### EXERCISE
What are the lines, written out exactly, from the one containing "Instruction: Click the" to the end of the entries below? Include both ends and nothing more.

╭─ DATA EXTRACTS

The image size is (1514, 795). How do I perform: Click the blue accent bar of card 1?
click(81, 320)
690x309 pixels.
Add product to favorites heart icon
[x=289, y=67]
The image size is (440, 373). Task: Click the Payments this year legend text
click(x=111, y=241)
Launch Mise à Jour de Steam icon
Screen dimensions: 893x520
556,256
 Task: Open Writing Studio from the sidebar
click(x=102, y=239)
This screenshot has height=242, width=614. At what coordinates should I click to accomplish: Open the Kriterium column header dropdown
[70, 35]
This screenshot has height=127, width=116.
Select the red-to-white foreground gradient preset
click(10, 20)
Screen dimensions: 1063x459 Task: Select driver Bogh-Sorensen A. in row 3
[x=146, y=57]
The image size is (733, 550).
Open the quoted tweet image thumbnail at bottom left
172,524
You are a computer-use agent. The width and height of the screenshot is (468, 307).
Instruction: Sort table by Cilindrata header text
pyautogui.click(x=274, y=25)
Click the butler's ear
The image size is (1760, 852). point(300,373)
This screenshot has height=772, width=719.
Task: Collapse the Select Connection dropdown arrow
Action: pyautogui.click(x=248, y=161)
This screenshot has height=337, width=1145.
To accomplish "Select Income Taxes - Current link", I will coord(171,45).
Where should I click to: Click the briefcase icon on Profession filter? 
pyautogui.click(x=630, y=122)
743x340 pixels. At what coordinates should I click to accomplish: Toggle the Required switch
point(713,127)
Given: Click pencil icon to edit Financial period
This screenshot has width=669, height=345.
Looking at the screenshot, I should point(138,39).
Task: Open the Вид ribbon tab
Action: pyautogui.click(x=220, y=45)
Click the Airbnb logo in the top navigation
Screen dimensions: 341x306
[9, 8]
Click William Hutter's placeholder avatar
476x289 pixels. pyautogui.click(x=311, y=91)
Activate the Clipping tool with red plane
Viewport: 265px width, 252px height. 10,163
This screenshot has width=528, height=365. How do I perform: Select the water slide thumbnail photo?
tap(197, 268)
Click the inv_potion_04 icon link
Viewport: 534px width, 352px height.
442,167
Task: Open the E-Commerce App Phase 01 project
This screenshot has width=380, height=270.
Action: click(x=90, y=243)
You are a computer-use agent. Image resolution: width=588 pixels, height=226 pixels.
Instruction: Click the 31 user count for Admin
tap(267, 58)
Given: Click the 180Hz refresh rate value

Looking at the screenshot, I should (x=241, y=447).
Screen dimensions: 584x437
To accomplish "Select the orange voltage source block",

╰─

### PROBLEM SOLUTION
Instruction: Click the 31 user count for Admin
tap(267, 58)
Given: Click the 180Hz refresh rate value

Looking at the screenshot, I should (x=241, y=447).
Screen dimensions: 584x437
To accomplish "Select the orange voltage source block",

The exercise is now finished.